How long should baseball practice be? This is a question that every baseball coach must answer. The answer, of course, depends on the age and skill level of the team, the time of year, and the goals of the coach.


The length of baseball practice is a highly debated topic among coaches, players, and parents. There is no definitive answer, and the best answer may vary depending on the level of play (e.g., Little League vs. High School). However, there are some expert opinions on how long baseball practice should be.

One common suggestion is that practice should last no longer than 1 hour for younger players (ages 6-8) and 1.5 hours for older players (ages 9-12). This allows enough time for players to learn new skills and refining existing ones, without getting too tired or bored.

Another suggestion is that practice should be based on the “10,000 hour rule” popularized by Malcolm Gladwell in his book Outliers. This rule suggests that 10,000 hours of deliberate practice are needed to become an expert in anything. For baseball, this would mean practicing for 3 hours per day, 5 days per week, for 10 years! This seems like a lot, but keep in mind that this is just a general guideline – some players may need more or less time to reach their full potential.

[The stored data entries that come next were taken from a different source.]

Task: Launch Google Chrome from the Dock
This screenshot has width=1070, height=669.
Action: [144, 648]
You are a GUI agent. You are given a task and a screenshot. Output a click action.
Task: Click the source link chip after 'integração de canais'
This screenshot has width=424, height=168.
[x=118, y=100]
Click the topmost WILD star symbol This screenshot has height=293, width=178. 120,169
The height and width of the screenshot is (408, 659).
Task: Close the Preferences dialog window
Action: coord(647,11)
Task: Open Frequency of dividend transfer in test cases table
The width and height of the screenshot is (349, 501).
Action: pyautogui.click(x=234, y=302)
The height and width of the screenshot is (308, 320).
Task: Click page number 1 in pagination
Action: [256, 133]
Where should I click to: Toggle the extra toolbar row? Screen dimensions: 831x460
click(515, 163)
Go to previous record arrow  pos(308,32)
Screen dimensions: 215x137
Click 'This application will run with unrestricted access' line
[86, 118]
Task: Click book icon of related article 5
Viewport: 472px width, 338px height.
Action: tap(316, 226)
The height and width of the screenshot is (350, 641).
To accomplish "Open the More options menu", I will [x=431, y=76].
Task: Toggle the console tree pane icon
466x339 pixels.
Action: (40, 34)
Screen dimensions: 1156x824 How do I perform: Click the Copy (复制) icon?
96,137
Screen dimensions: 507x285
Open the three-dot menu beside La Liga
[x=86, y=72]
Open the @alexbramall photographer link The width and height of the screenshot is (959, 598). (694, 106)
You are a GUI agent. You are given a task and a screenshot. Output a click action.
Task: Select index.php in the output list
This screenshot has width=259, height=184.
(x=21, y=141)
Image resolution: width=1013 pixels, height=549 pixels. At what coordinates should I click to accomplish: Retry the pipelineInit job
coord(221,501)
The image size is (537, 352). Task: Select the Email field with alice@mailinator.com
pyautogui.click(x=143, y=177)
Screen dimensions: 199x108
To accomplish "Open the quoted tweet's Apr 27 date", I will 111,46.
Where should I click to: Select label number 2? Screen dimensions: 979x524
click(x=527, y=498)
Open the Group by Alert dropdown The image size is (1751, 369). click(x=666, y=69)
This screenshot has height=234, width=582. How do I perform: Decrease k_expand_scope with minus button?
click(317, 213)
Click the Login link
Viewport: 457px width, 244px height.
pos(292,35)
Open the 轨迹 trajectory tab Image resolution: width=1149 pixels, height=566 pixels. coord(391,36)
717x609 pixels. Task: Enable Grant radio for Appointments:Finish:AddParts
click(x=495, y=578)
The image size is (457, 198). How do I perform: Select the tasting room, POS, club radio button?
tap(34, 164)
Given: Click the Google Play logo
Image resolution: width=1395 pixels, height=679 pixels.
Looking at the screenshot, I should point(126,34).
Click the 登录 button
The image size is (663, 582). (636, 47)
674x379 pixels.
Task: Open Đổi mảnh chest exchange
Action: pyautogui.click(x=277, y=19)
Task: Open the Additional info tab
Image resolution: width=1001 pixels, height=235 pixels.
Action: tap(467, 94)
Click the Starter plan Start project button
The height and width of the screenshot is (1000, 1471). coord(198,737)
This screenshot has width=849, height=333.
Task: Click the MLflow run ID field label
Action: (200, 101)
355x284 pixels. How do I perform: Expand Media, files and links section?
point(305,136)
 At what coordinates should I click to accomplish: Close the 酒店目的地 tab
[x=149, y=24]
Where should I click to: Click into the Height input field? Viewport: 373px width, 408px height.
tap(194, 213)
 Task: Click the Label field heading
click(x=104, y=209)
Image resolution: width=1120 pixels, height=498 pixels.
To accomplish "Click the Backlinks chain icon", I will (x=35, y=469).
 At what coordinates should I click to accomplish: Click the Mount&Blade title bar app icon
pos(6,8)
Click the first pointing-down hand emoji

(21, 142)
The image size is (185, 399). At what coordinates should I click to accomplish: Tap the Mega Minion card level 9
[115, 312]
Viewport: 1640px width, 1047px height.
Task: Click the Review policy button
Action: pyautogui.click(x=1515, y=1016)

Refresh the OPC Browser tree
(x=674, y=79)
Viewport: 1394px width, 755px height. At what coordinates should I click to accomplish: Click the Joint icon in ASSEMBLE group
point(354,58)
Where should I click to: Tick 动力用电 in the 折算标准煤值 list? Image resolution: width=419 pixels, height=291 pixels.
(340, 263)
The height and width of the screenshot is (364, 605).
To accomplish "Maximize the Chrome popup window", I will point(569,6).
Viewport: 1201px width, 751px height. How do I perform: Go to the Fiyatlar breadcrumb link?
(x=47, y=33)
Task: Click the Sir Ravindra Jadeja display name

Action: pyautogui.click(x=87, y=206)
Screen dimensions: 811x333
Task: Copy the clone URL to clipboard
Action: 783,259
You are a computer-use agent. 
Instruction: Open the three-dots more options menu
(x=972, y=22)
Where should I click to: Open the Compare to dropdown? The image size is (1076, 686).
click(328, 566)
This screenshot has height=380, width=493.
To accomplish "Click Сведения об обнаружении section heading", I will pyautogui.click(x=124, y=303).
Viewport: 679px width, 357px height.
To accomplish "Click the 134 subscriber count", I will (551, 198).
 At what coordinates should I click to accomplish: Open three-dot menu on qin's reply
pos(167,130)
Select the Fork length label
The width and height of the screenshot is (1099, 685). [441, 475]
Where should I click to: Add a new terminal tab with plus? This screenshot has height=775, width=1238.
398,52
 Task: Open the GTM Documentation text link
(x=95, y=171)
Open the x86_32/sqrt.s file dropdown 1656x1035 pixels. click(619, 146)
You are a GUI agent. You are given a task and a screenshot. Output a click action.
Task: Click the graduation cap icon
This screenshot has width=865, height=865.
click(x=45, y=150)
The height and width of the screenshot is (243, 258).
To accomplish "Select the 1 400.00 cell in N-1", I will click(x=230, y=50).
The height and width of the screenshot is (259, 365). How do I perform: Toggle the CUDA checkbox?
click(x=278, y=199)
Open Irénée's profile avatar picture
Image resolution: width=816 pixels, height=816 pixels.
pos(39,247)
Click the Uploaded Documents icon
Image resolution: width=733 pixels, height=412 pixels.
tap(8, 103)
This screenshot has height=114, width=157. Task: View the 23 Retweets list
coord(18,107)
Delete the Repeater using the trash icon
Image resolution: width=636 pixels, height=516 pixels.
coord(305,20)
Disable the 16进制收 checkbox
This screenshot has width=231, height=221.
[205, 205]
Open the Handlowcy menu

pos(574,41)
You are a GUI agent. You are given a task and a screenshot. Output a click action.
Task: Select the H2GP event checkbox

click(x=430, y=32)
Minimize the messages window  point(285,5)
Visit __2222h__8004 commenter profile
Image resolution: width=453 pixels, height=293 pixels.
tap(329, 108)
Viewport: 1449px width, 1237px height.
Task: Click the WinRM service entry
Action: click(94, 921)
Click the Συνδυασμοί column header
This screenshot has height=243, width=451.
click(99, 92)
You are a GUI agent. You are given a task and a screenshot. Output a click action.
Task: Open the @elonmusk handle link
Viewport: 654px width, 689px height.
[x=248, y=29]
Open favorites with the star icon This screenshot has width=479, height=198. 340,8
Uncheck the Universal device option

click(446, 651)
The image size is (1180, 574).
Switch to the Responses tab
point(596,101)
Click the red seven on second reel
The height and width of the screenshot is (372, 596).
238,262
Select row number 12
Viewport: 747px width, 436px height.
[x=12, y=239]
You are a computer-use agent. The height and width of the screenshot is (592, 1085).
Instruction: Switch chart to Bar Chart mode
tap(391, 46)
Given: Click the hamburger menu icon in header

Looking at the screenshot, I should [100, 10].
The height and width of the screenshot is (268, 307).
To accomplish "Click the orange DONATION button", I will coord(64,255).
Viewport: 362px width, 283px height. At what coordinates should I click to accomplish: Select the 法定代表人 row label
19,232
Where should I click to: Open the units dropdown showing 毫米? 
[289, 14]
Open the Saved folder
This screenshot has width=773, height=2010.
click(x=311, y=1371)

At the end of the day, there is no perfect answer for how long baseball practice should be. It will vary depending on the player’s age, skill level, and commitment level. However, most experts agree that shorter practices are better for younger players, and that 3 hours per day is a good amount of time to aim for if you want to become an expert in the sport.

The Case for Longer Practices

The case for longer practices comes down to two things: quality and quantity. In order to get better at anything, you need to do it a lot. And in order to do it a lot, you need to have the time.

The key is to find the sweet spot between the two. Too much time and players will get bored and their minds will wander. Too little time and they won’t have enough opportunity to work on what they need to work on.

The Case for Shorter Practices

Shorter practices might seem like they would be less effective, but in reality, they can be much more beneficial for players. here are a few reasons why:

1. Players are more likely to stay focused for the entire practice if it is shorter.
2. Shorter practices allow for more recovery time between sessions, which is important for player development and injury prevention.
3. In general, players tend to perform better when they are fresh and well-rested, so shorter practices can actually lead to better performance on the field.

There are a few things to keep in mind if you decide to shorten your team’s practice time:

1. Make sure that every player still gets enough reps in all aspects of the game (batting, fielding, pitching, etc.).
2. Use game-like situations as much as possible so that players can learn how to execute inpressure situations.
3. Be prepared to adjust your practice schedule on days when weather or other conditions make it necessary.

What the Research Says

How long should baseball practice be? Researchers have looked at this question and concluded that there is no definitive answer. However, they have suggested that practice times should be based on the age and skill level of the players.

For young players (ages 5-8), practice times should be shorter, around 30 minutes to 1 hour. For older players (ages 9-12), practice times can be increased to 1-2 hours. For very experienced players (ages 13 and up), practice times can be even longer, up to 3 hours.

These recommendations are based on the idea that younger players have shorter attention spans and will get tired quickly, while older and more experienced players can handle longer practices. Ultimately, it is up to the coaches to decide how long practices should be, based on the needs of their team.


After taking all of this information into account, it seems that the ideal length of a baseball practice is around two hours. This gives players enough time to work on all aspects of their game without getting too tired or bored. Of course, this is just a general guideline, and some practices may be shorter or longer depending on the needs of the team.